The EAC Treaty was signed on November 30, 1999
The EAC Treaty was signed on November 30, 1999 and came into force in 2000.
Regional security
The bad news then is that the step-wise process prescribed by the Treaty in which the Community integrates toward a political federation is a fairytale. The building blocks are not in place. The explicit preconditions set out in the Treaty have not been met and will not be met soon.
The political union would follow the earlier stages of integration. It would be buttressed by good governance and common foreign and security policies. On security and foreign policies, member states could not be further apart and the few policy issues on which they agree cannot form a platform for a federation.
So far, on security, the Community has agreed on four main areas: Implementation of the protocol on drug trafficking; interdiction of small arms and light weapons; co-operation on police matters; and bringing the East African Brigade into operation. These are important. But East Africa’s biggest security risk right now is the danger of state breakdown — in Burundi and, perhaps, in South Sudan.
On Burundi, the Summit has been complacent. It thinks that the worst of the crisis is over and that the country is stabilising, as the talks facilitator Benjamin Mkapa said in his latest report to the Summit. That view will please President Nkurunziza, but it will alienate an opposition that has been suspicious of Mkapa from the very start.
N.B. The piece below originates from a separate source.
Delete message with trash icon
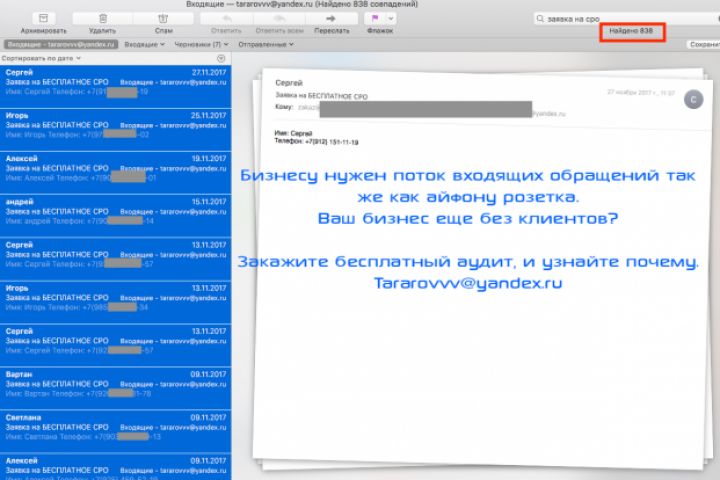click(103, 18)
In coddling Mr Nkurunziza, the Summit forgets the history of the Great Lakes region. Every time a large number of people flee into neighbouring countries, they seed rebel movements within a decade or so. Remember Uganda, Rwanda, Burundi and South Sudan?
More bad news
So, on security, the EAC is far from ready for a federation. On foreign policy, it is even further away, as the disagreements on the ICC, Amina Mohamed candidacy’s for the AUC chair and the EPA clearly show. But, even without these alignment and co-ordination problems, there are sharp disagreements on tactics.
How fast, for example, should the EAC move towards federation? President Museveni, once thought to fancy the EAC presidency, wants to fast-track federation.
Everyone else wants to move more cautiously. And more bad news: Even if the EAC federation were plausible, history condemns such unions in Africa. In 1958, Egypt forged one with Syria and Yemen. This was phenomenally popular — supported and ratified by overwhelming majorities in Egypt and Syria.
When Yemen joined later in the year, the United Arab States was formed. It lasted only three years, collapsing in September 1961 following a military coup in Syria. Later, in 1981, Senegal and Gambia united to form Senegambia. The union collapsed in 1989, with Senegal frustrated that Gambia was stalling.
There were many problems at play: Conflicting legal and bureaucratic traditions — continental French versus Commonwealth British — and backstage games by the respective former colonial powers, France and Britain.
Tanganyika’s Union with Zanzibar may be thought an inspiration. But even here, the strains are deep. The ruling Chama cha Mapinduzi fears secessionist sentiment on the Isles and perpetually frustrates free and fair elections there, stoking the very thing it fears. This same fear was part of the reason why constitutional reforms in Tanzania stalled just before the 2015 polls.
There is no happy ending to this story. However you look at it, a political federation presents insuperable obstacles. It also provokes emotions that undermine integration on less ambitious matters. It is time the EAC lowered its sights, threw out the dream of federation and toiled to make the Common Market succeed.
Wachira Maina is a constitutional lawyer.